Ainsi que l'explique la Nasa, "la rencontre rapprochée d'Apophis avec la Terre modifiera l'orbite de l'astéroïde et la durée de sa journée de 30,6 heures". Cette rencontre pourrait alors provoquer des tremblements de terre et des glissements de terrain à la surface de l'astéroïde, qui permettront dans ce cas de remuer de la matière.
"Nous savons que les forces de marée et l'accumulation de débris sont des processus fondamentaux qui pourraient jouer un rôle dans la formation des planètes", explique Dani Mendoza DellaGiustina, chercheuse principale de la mission d'OSIRIS-APEX à l'université de Tucson, en Arizona. "Ils pourraient nous éclairer sur la façon dont nous sommes passés des débris du système solaire primitif à des planètes à part entière".
Alors que la plupart des astéroïdes potentiellement dangereux connus (dont l'orbite s'approche à moins de 4,6 millions de kilomètres de la Terre) sont également de type "S", l'exploration d'Apophis pourrait contribuer à la recherche en matière de défense planétaire, priorité absolue pour la Nasa.
L'hypothèse d'une collision avec la Terre écartée
La découverte - en 2004 à l'observatoire de Kitt Peak (Arizona) - du gigantesque aérolithe "Dieu du Chaos", a d'abord suscité l'inquiétude, et nourrit encore aujourd'hui quelques théories disséminées çà-et-là sur les réseaux sociaux concernant une prétendue collision avec la Terre. "Apophis arrive, c'est pour ça qu'ils construisent leurs bunkers", peut-on notamment lire d'un utilisateur de X (ex-Twitter).
Dans les premiers temps de son étude, l'astéroïde avait été classé au niveau 4 sur l'échelle de Turin (servant à catégoriser de 0 à 10 les risques d'impacts d'objets géocroiseurs, tels les astéroïdes ou les comètes), ce qui en faisait un cas unique.

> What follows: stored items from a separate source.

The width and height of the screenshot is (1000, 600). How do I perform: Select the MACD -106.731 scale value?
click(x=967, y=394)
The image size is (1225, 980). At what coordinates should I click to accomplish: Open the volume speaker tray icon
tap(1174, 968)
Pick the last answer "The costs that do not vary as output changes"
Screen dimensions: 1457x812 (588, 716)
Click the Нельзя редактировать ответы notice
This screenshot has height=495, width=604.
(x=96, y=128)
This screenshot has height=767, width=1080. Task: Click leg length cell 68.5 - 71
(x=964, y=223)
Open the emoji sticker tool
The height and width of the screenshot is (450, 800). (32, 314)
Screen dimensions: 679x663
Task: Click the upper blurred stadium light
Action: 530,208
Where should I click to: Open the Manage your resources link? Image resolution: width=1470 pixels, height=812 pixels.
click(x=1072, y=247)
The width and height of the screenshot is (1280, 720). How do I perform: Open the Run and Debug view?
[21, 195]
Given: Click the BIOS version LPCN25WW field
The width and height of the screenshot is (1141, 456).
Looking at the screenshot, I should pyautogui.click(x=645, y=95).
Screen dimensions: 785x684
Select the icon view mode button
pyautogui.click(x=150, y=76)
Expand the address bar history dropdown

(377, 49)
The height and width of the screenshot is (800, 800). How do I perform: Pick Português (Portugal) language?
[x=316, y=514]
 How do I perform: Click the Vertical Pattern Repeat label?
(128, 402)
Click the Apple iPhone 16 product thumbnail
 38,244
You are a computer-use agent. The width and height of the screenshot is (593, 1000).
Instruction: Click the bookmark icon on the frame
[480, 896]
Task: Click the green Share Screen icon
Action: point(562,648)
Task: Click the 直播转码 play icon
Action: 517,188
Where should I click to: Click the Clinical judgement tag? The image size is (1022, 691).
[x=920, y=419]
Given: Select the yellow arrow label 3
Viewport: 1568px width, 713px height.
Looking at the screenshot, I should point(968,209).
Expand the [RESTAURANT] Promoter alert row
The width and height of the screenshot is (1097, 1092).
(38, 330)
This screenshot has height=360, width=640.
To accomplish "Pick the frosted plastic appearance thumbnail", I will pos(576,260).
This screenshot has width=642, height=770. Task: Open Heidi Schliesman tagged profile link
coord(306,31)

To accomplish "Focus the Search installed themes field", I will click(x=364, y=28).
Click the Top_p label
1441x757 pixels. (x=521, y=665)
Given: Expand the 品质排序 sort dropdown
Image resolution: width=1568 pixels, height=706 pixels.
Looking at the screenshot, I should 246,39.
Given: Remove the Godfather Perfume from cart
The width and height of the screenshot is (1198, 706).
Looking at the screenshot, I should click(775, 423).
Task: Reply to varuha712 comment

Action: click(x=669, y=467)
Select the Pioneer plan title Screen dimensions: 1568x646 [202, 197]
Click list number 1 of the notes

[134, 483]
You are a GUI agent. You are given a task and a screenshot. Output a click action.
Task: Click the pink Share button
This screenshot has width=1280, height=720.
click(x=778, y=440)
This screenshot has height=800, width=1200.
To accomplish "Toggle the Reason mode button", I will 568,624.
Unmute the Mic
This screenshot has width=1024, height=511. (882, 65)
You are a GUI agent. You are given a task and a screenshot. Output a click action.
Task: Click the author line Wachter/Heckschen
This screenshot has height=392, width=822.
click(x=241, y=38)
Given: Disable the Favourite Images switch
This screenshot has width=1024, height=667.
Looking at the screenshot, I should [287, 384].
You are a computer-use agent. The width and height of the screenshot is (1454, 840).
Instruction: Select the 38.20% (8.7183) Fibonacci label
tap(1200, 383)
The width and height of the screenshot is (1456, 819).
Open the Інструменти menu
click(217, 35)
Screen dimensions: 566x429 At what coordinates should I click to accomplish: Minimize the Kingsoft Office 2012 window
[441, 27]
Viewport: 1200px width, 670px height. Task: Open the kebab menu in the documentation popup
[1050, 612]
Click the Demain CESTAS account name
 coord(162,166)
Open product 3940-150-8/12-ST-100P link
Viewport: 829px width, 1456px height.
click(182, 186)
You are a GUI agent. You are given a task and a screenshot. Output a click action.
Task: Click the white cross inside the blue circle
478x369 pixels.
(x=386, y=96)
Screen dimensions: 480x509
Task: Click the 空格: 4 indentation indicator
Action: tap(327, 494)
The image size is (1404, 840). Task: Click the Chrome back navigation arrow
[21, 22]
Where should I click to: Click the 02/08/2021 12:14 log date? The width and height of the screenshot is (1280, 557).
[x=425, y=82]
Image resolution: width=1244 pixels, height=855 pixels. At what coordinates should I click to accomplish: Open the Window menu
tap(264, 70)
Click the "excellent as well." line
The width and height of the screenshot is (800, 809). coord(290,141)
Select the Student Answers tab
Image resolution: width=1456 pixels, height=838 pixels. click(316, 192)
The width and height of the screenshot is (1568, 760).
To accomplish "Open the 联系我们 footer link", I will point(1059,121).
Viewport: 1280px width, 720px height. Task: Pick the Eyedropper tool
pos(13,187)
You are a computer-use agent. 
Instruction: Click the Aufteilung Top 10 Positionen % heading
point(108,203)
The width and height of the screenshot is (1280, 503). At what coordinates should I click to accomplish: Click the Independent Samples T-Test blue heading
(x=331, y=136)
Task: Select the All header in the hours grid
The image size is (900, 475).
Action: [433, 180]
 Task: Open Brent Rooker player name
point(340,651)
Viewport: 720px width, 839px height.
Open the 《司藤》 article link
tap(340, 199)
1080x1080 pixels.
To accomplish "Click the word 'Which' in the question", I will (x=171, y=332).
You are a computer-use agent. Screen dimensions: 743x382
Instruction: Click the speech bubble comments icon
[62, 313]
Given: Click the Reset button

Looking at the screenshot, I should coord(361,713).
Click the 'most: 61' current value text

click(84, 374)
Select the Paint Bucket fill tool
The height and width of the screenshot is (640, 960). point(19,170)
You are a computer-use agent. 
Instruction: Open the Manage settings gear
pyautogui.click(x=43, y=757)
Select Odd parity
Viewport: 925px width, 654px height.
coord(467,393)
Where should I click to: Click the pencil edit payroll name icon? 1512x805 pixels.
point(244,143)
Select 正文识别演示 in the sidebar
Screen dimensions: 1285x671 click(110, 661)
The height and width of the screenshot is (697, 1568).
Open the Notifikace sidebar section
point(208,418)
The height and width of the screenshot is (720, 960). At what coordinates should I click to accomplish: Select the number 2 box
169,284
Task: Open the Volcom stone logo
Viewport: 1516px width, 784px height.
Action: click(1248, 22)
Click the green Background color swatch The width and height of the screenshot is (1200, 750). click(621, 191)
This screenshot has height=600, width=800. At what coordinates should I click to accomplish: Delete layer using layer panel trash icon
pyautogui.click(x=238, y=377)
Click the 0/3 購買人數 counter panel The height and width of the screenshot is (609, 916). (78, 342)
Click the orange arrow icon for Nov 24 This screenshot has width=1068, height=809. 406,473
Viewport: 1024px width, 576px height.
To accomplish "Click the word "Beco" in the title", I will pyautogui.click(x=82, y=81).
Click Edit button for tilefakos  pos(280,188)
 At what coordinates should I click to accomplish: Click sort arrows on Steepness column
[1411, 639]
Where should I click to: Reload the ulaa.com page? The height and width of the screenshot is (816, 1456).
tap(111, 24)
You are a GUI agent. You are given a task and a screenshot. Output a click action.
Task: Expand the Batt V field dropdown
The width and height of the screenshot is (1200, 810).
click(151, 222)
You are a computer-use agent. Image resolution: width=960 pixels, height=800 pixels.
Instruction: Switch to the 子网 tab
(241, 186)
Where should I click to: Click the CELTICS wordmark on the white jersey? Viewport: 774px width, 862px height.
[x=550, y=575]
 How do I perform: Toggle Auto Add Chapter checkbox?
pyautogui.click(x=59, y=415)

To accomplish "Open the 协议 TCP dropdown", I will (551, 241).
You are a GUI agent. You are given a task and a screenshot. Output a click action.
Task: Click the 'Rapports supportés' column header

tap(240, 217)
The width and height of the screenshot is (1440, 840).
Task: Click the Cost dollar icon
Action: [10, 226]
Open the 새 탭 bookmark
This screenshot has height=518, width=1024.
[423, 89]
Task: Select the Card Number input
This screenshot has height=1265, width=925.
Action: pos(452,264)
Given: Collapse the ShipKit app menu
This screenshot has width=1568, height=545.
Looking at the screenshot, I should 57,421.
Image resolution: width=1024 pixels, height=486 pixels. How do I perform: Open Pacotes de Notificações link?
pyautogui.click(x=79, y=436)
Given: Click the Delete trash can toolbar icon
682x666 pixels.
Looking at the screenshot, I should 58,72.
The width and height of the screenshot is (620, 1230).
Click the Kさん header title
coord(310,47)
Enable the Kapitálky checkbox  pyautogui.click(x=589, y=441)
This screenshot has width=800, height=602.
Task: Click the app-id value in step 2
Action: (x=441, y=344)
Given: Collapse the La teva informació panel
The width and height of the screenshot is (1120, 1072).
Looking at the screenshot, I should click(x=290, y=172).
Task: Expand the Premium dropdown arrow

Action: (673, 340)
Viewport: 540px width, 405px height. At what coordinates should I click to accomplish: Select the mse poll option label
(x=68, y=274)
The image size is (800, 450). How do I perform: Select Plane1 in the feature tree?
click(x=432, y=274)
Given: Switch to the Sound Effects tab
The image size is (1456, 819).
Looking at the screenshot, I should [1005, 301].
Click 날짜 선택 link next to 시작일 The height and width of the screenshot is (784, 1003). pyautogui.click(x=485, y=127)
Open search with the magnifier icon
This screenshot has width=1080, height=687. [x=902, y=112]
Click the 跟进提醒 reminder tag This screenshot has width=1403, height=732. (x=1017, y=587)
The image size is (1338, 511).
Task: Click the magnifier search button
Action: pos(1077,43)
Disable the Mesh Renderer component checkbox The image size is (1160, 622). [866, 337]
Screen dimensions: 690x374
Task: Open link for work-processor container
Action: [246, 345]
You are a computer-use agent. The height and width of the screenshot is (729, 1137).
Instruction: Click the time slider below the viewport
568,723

Mais en décembre 2004, quelques mois seulement après la découverte de l'astéroïde, la communauté scientifique avait démontré qu'il était finalement très improbable que celui-ci ne vienne jouer les trouble-fête.
Plus encore, en juin 2021, le passage d'Apophis à seulement 17 millions de kilomètres de la Terre a permis d'écarter définitivement l'hypothèse d'une collision, la Nasa assurant que son orbite permettait avec certitude d'exclure tout impact pour au moins les cent prochaines années au minimum.
Balayant un dénouement façon "Don't Look Up", le Centre d'étude des objets proches de la Terre de la Nasa a même officiellement rayé Apophis de la liste des corps célestes à risque.
Après le passage de l'astéroïde près de la Terre, OSIRIS-APEX opèrera à proximité de celui-ci pendant les 18 mois suivants pour étudier notamment les changements causés à Apophis par sa proximité avec la Terre.